** DATA EXCERPTS follows **
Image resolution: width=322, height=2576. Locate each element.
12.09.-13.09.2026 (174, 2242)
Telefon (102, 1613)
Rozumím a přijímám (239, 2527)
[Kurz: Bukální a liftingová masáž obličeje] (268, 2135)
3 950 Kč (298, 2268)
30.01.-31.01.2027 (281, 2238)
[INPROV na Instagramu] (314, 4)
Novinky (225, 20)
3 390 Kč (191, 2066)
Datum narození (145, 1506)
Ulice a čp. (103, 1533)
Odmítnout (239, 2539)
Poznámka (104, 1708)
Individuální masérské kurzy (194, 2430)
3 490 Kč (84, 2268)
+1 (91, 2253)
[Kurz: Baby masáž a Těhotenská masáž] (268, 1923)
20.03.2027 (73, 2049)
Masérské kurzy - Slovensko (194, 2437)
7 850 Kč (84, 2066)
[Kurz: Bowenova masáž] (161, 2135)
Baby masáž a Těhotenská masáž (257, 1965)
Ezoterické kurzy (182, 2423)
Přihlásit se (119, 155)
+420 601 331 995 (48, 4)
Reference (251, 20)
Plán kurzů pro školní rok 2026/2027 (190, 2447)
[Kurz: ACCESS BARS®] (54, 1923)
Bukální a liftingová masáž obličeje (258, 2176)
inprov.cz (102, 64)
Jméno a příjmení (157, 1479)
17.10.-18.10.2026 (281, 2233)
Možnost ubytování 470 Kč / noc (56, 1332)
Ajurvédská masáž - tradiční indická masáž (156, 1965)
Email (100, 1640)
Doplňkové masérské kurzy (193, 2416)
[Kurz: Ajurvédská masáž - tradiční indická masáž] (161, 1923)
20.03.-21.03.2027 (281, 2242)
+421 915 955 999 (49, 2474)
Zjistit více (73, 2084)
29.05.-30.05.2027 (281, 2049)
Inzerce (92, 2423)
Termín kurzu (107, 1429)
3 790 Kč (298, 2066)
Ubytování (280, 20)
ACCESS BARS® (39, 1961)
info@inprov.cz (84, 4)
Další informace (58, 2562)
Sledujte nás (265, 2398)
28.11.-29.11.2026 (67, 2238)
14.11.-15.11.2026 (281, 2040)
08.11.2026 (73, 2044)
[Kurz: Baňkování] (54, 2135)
** End of DATA EXCERPTS **
WORK ORDER: Scan the lines above for "masáž", then copy every one that has it.

TASK SOLUTION:
[Kurz: Bukální a liftingová masáž obličeje] (268, 2135)
[Kurz: Baby masáž a Těhotenská masáž] (268, 1923)
[Kurz: Bowenova masáž] (161, 2135)
Baby masáž a Těhotenská masáž (257, 1965)
Bukální a liftingová masáž obličeje (258, 2176)
Ajurvédská masáž - tradiční indická masáž (156, 1965)
[Kurz: Ajurvédská masáž - tradiční indická masáž] (161, 1923)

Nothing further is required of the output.